====== Excerpt to read

What's New in this release:

  • global_control class is now a fully supported feature.
  • Added deduction guides for tbb containers: concurrent_hash_map, concurrent_unordered_map, concurrent_unordered_set.
  • Added tbb::scalable_memory_resource function returning std::pmr::memory_resource interface to the TBB memory allocator.
  • Added tbb::cache_aligned_resource class that implements std::pmr::memory_resource with cache alignment and no false sharing.
  • Added rml::pool_msize function returning the usable size of a memory block allocated from a given memory pool.
  • Added default and copy constructors for tbb::counting_iterator and tbb::zip_iterator.
  • Added TBB_malloc_replacement_log function to obtain the status of dynamic memory allocation replacement (Windows* only).
  • CMake configuration file now supports release-only and debug-only configurations (https://github.com/01org/tbb/issues/113).
  • TBBBuild CMake module takes the C++ version from CMAKE_CXX_STANDARD.

Bugs fixed:

  • Fixed compilation for tbb::concurrent_vector when used with std::pmr::polymorphic_allocator.

============
====== Supplied material

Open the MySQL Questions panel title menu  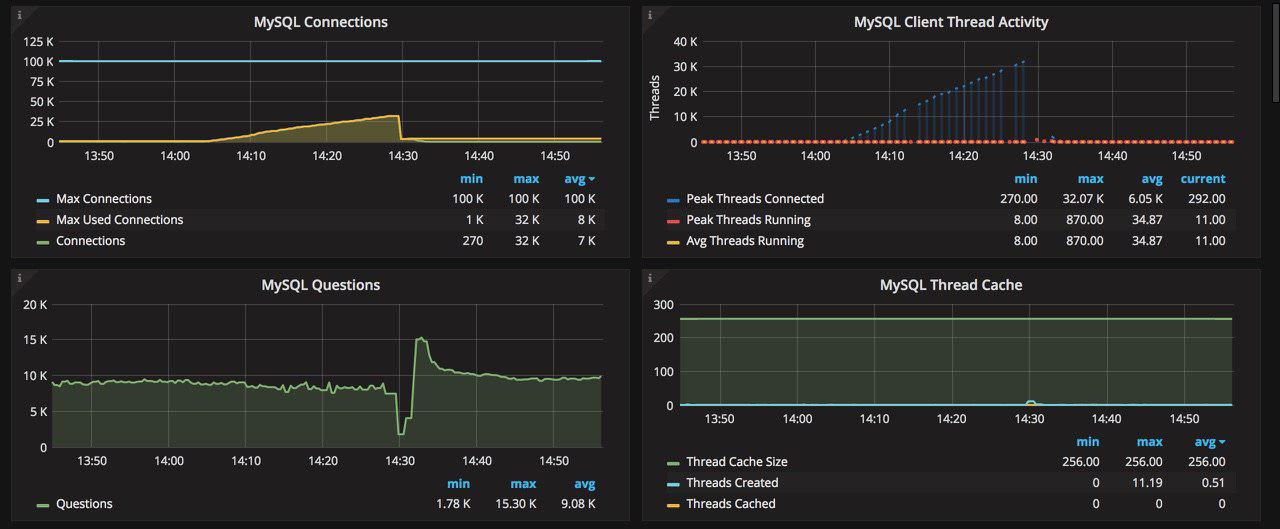point(321,285)
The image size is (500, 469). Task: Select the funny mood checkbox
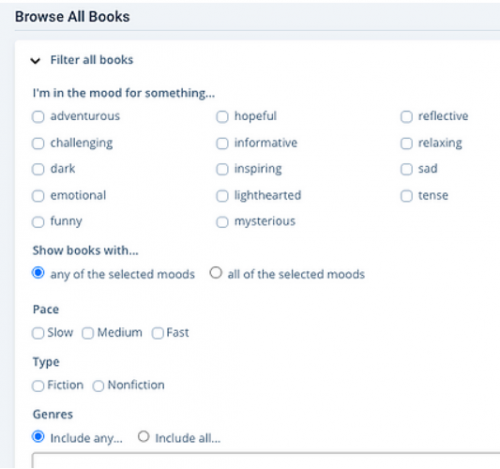pyautogui.click(x=38, y=222)
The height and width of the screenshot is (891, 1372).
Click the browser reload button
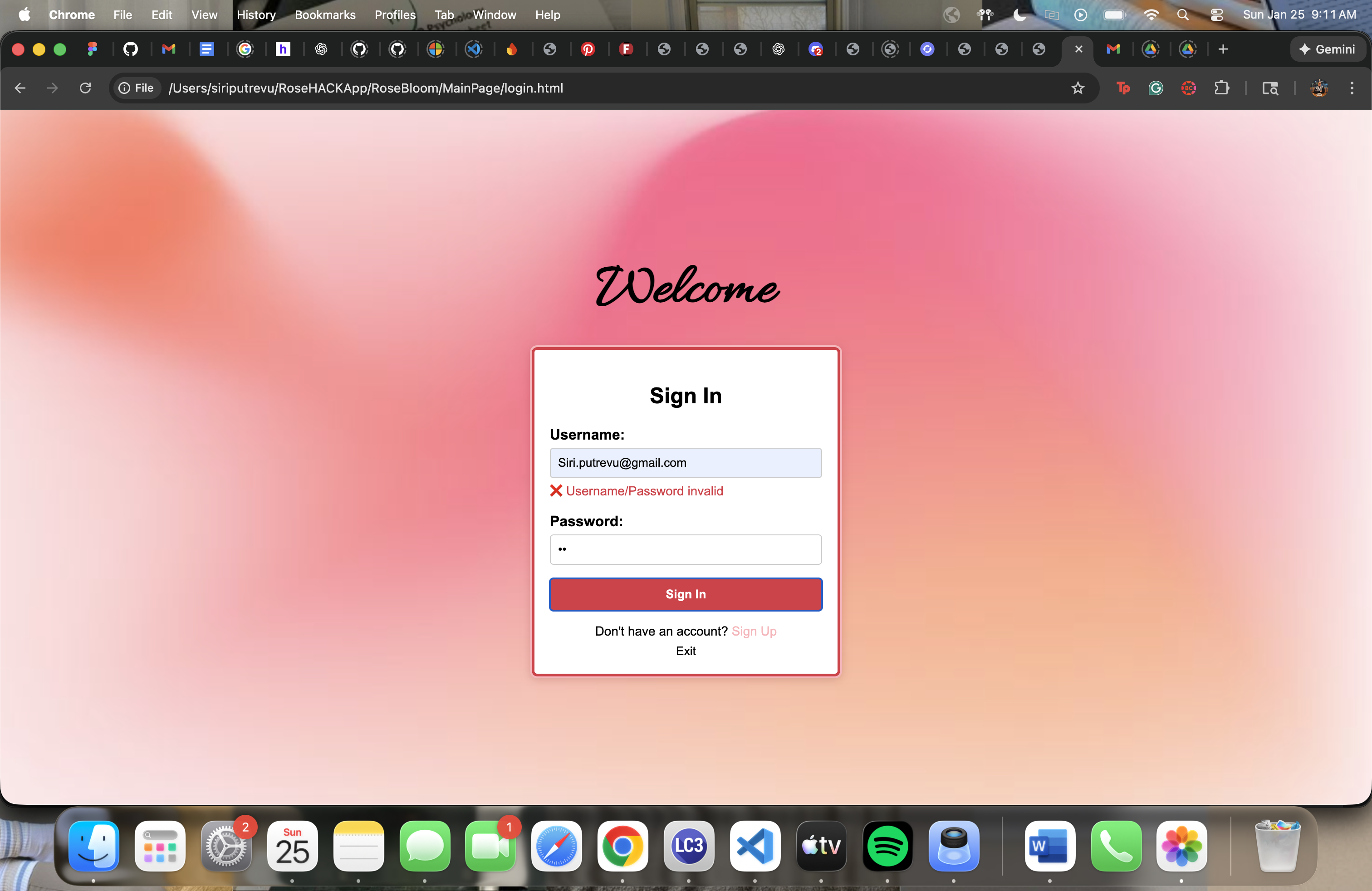click(x=85, y=88)
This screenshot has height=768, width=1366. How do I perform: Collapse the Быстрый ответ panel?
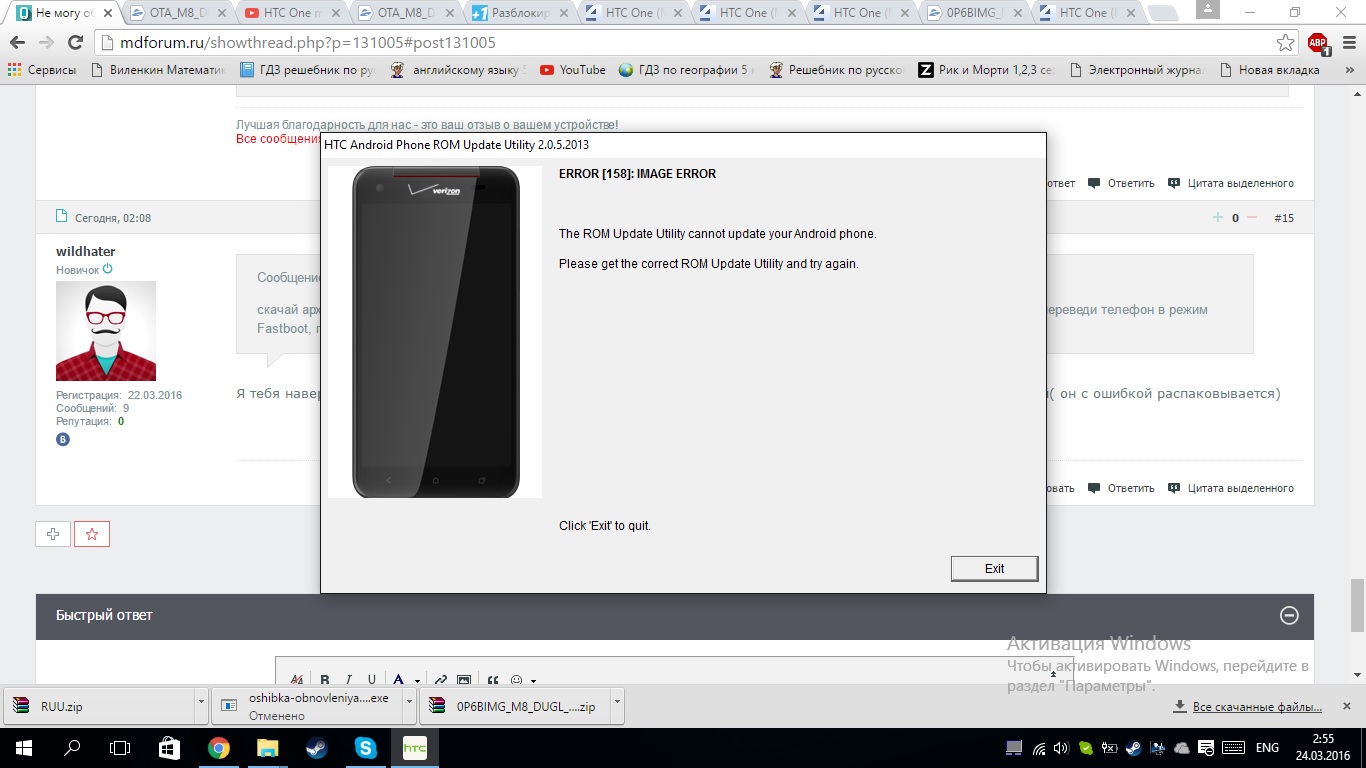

============

Write what comes next in the TBB release notes, picking up after their last bug-fix entry.

Open-source contributions integrated:

Downloads

  • Intel TBB 2019 U4 is available as a part of Intel(R) Parallel Studio XE 2019 Update 3.
  • In addition, you can download the latest Intel TBB open source version from https://github.com/01org/tbb/releases.

Update 3

Release Notes

What's New in this release:

  • Added tbb::transform_iterator.
  • Added new Makefile target 'profile' to flow graph examples enabling additional support for Intel® Parallel Studio XE tools.
  • Added TBB_MALLOC_DISABLE_REPLACEMENT environment variable to switch off dynamic memory allocation replacement on Windows*. Inspired by a contribution from Edward Lam.

Preview Features:

  • Extended flow graph API to support relative priorities for functional nodes, specified as an optional parameter to the node constructors.

Open-source contributions integrated:

Downloads

Update 2

Release Notes

What’s New in this release::

  • Threading Building Blocks 2019 Update 2 includes functional and security updates. Users should update to the latest version.
  • Added constructors with HashCompare argument to concurrent_hash_map (https://github.com/01org/tbb/pull/63).
  • Added overloads for parallel_reduce with default partitioner and user-supplied context.
  • Added deduction guides for tbb containers: concurrent_vector, concurrent_queue, concurrent_bounded_queue, concurrent_priority_queue.
  • Reallocation of memory objects >1MB now copies and frees memory if the size is decreased twice or more, trading performance off for reduced memory usage.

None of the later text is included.